IBM Support

Recommended values for web server plug-in config

Question & Answer


Question

In the web server plug-in, what do the LoadBalanceWeight, MaxConnections, ConnectTimeout, ServerIOTimeout, RetryInterval, IgnoreAffinityRequests, and GetDWLMTable options mean and what are the recommended settings for these options? What effect does Session Affinity have? How are connections handled during plug-in fail-over? What is the effect of using more than one web server child process?

Answer

To understand how load balancing works in the web server plug-in, see Understanding IBM HTTP Server plug-in Load Balancing in a clustered environment.

To understand how fail-over works in the web server plug-in, see Understanding HTTP plug-in failover in a clustered environment.


The property LoadBalanceWeight is a starting "weight". The value is dynamically changed by the plug-in at run time. The "weight" of a server (or clone) is decreased each time a request is assigned to that clone. When all weights for all servers drop to 0 or less, the plug-in has to readjust all of the weights so that they are greater than 0. Using a starting value of only 2 (default), means that the weights get to 0 quickly and the plug-in constantly recalculates the weights. Therefore, It is recommended to start with a higher LoadBalanceWeight. The IBM WebSphere Application Server administrative console allows a value up to 20. However, it is possible to manually edit the plugin-cfg.xml file and specify some other value for LoadBalanceWeight that is higher than 20.

Note: At run time, the LoadBalanceWeight of each application server in a cluster are normalized by their highest common factor. For example, 100, 90, 80 have a common factor of 10. So, these configured weights would be divided by 10 at run time, resulting in actual starting weights of only 10, 9, 8. Setting all clones to the same starting LoadBalanceWeight (for example: 20, 20, 20) results in an actual starting weight of only 1 for each because of normalization. So, it is recommended to set the weight of at least one of the clones to be off by a value of 1. For example, if there are 3 clones, you might choose the starting LoadBalanceWeights to be: 20, 20, 19. After normalization, the weights are unchanged.
Recommended values = all clones the same, except one clone off by one (for example: 20, 20, 19)

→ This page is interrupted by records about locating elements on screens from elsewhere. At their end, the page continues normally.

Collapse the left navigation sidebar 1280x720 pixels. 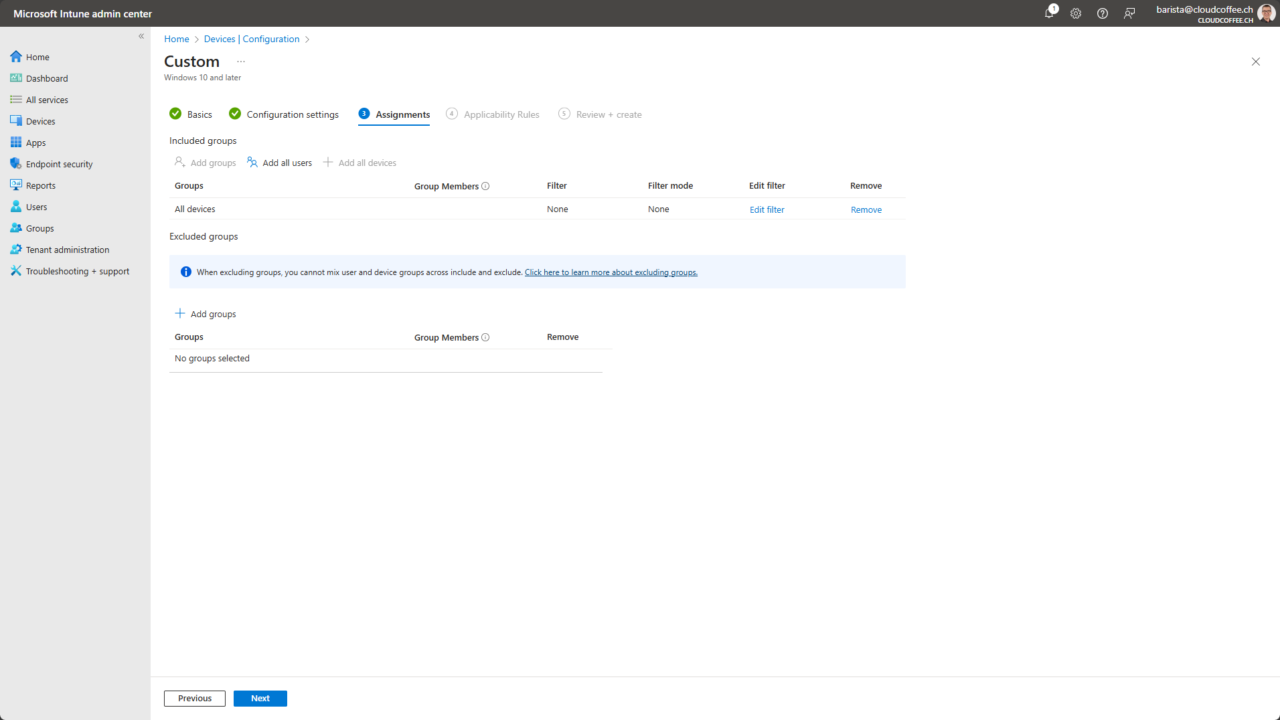(x=141, y=36)
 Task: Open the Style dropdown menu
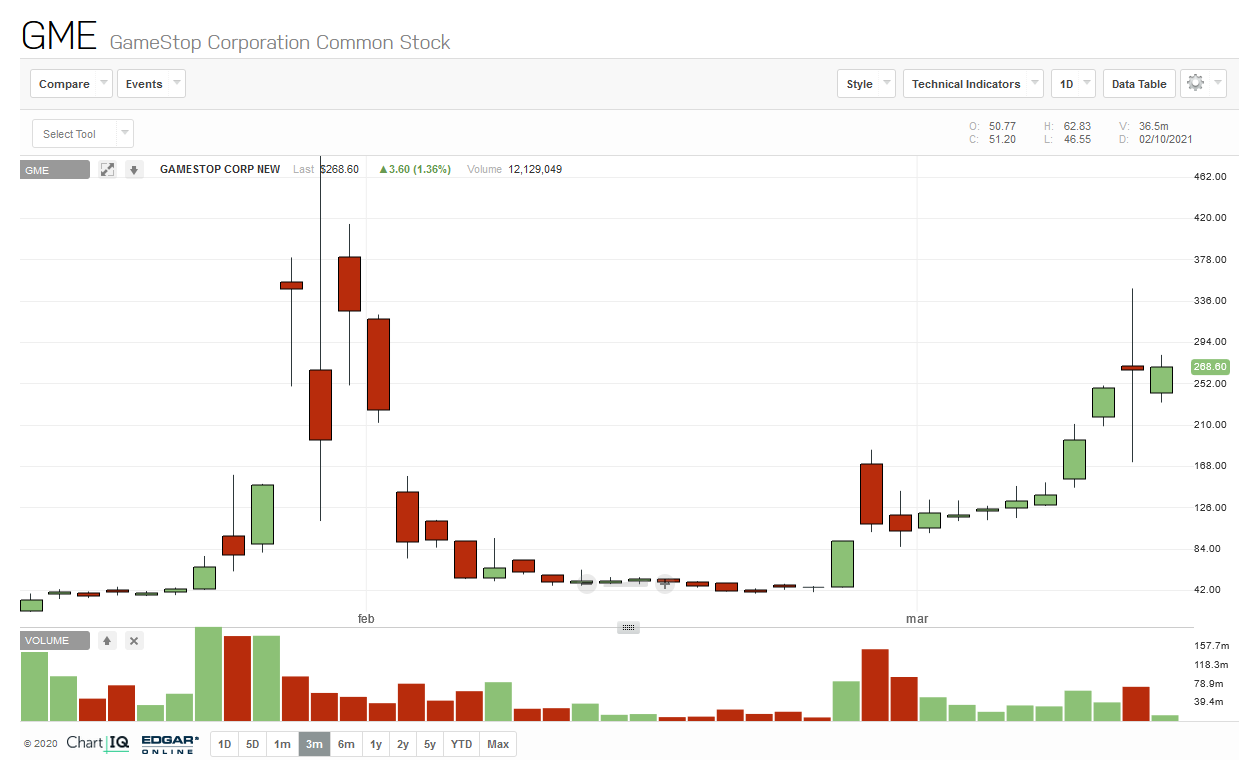[x=866, y=84]
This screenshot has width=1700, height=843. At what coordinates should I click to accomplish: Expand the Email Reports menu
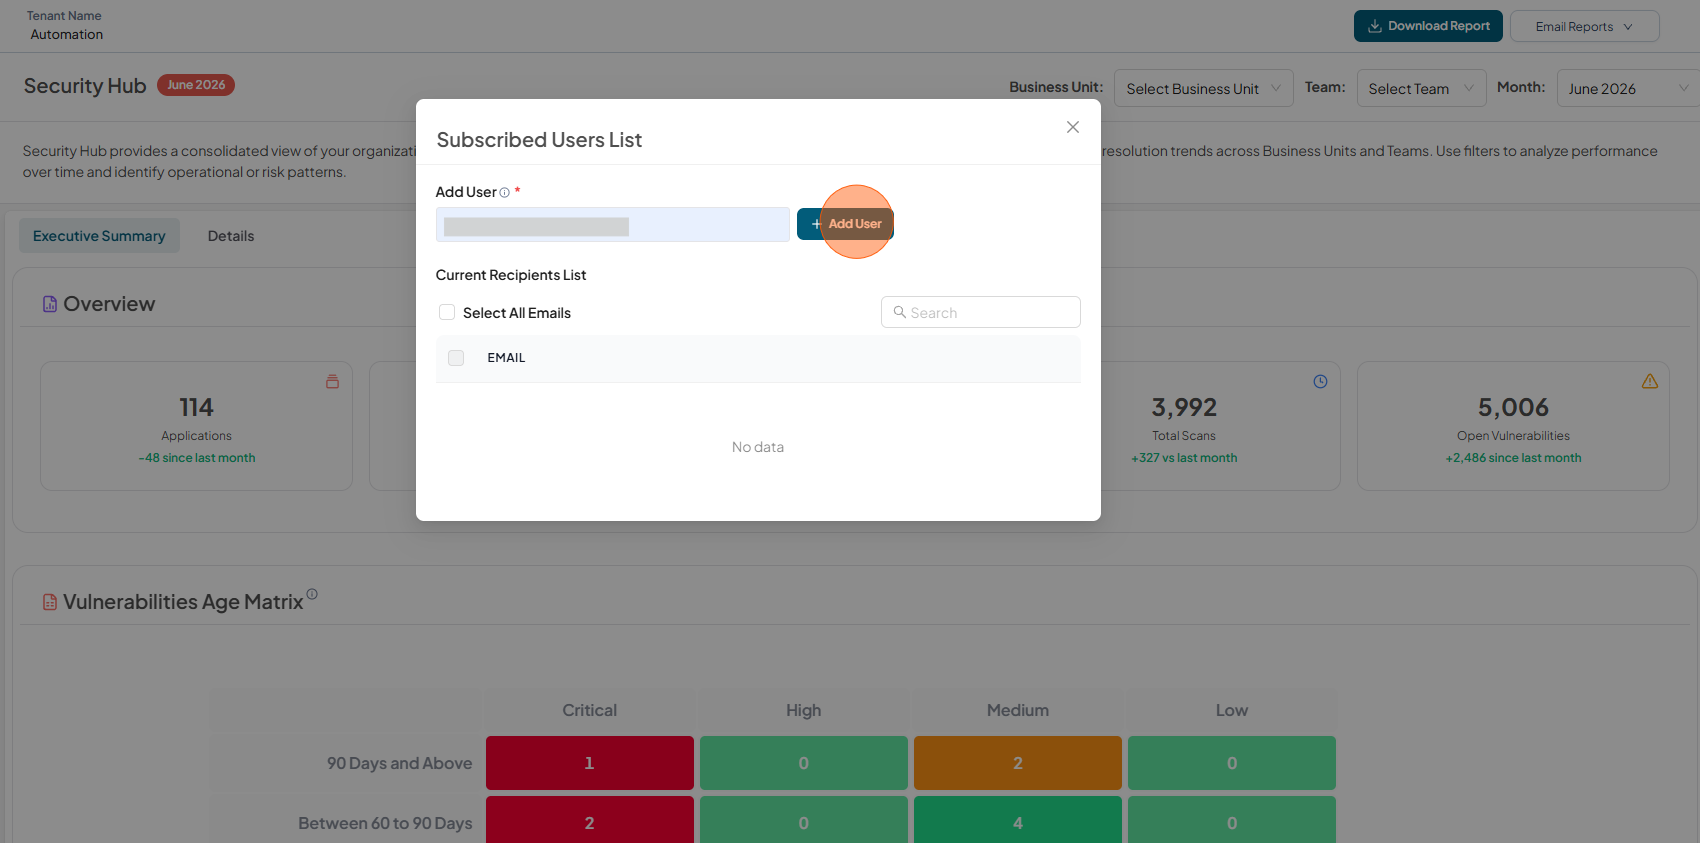(1584, 26)

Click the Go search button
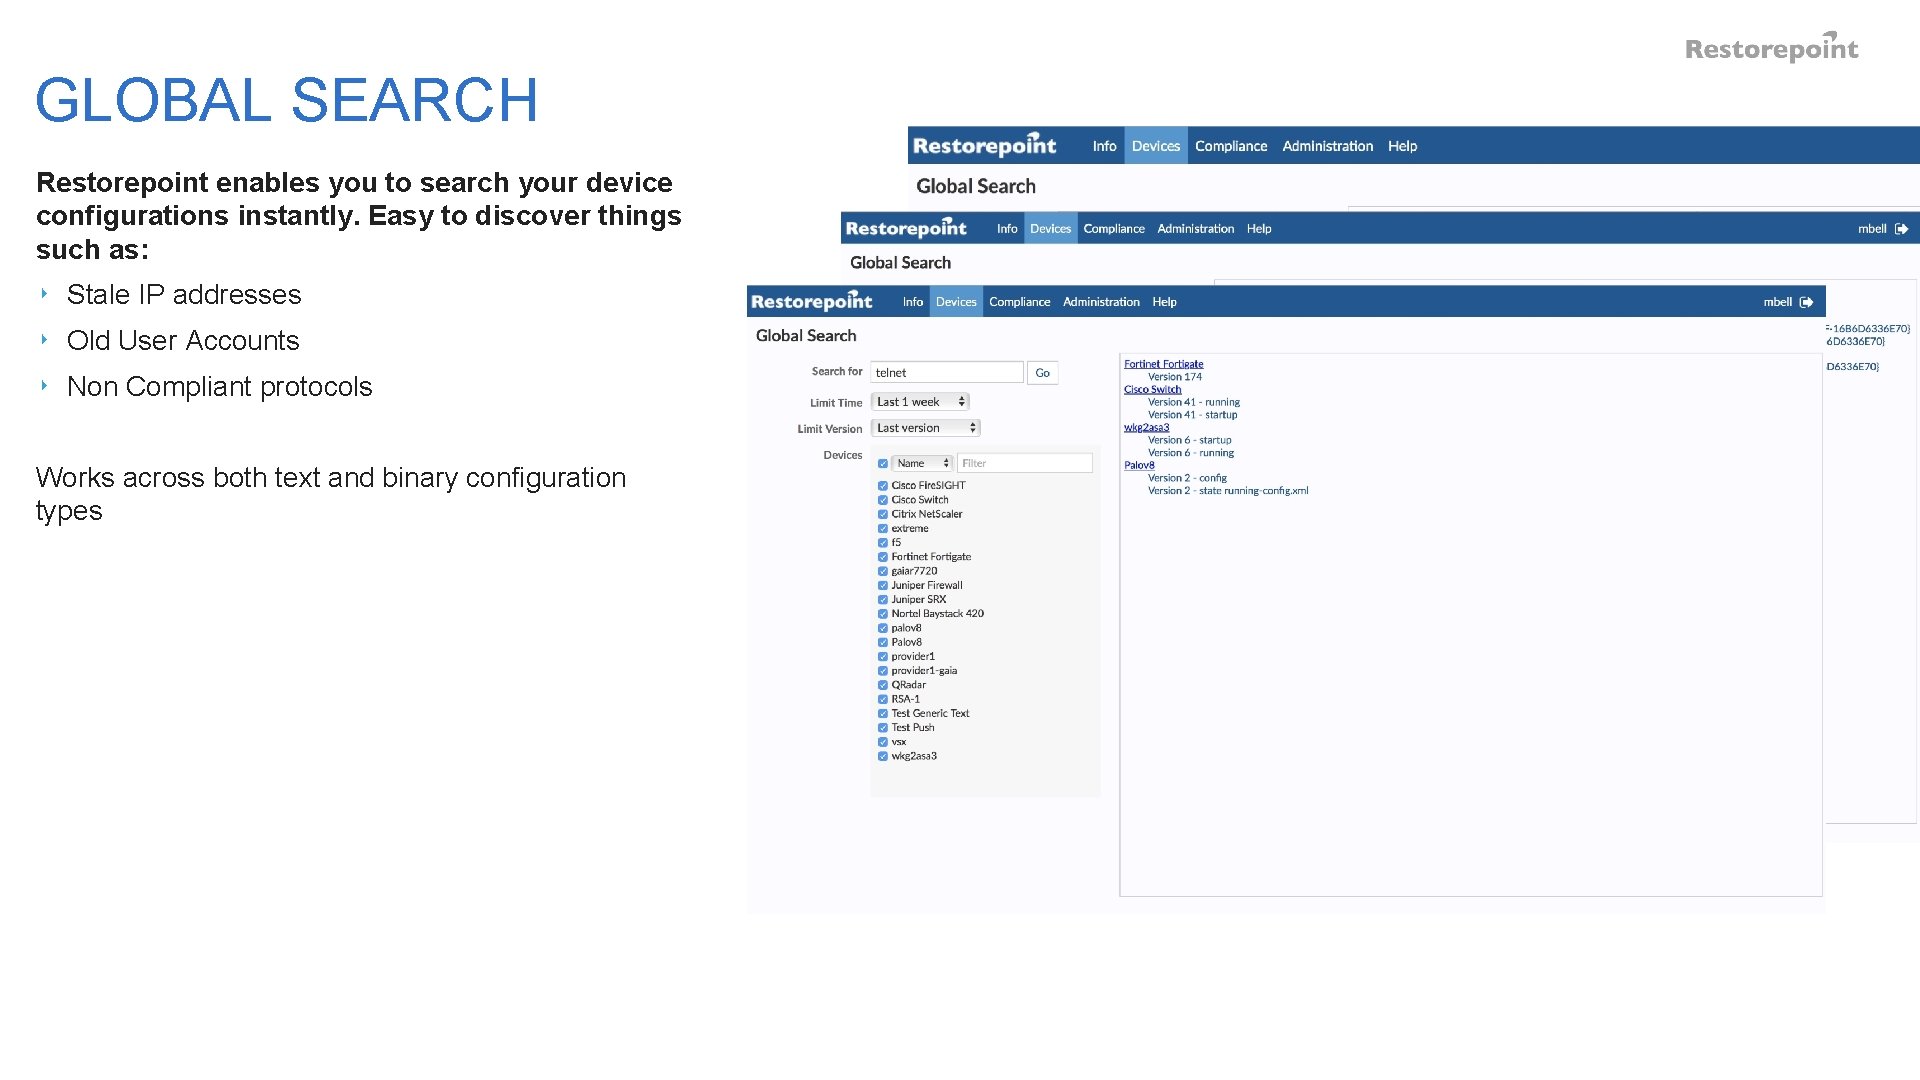[x=1042, y=373]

The property MaxConnections is used to gauge when a server is "starting to become overwhelmed". It is not used to determine when to fail over (mark the server "down"). When a request is sent from the plug-in to the WebSphere® Application server, it is called a "pending request" until the response comes back. If the application running in WebSphere Application Server is handling requests quickly, each request is PENDING for a short time. Therefore, under ideal conditions, MaxConnections is not needed and the default is (-1), meaning unlimited, is sufficient. However, sometimes an application is overwhelmed and the application is not able to handle the requests quickly.  Therefore, pending requests start to build up. The MaxConnections property can be used to put a limit on the number of PENDING requests per server. When the MaxConnections limit is reached, the plug-in stops sending requests to that application server, but it is not marked down. The optimal value for MaxConnections depends on how quickly the application and appserver respond to each request. If normal responses are returned in less than one second, it can be appropriate to set a low value for MaxConnections, like 20 or so. However, if it normally takes several seconds to get a response from the application, then it would be prudent to use a higher value for MaxConnections, like 100. If the MaxConnections limit is reached, the plug-in does not send ANY more requests to that server. Plug-in waits until responses come back for the current PENDING requests, and the pending requests count decreases lower than the MaxConnections limit.
Recommended value = 20 - 100 depending on application response times

Best Practices: With MaxConnections="-1" use LogLevel="Stats" to monitor the pending requests numbers in the plug-in log, under normal conditions. Then, choose a value for MaxConnections that is significantly higher than the highest number shown in the log. This method helps you to determine a MaxConnections value that is right for your specific environment.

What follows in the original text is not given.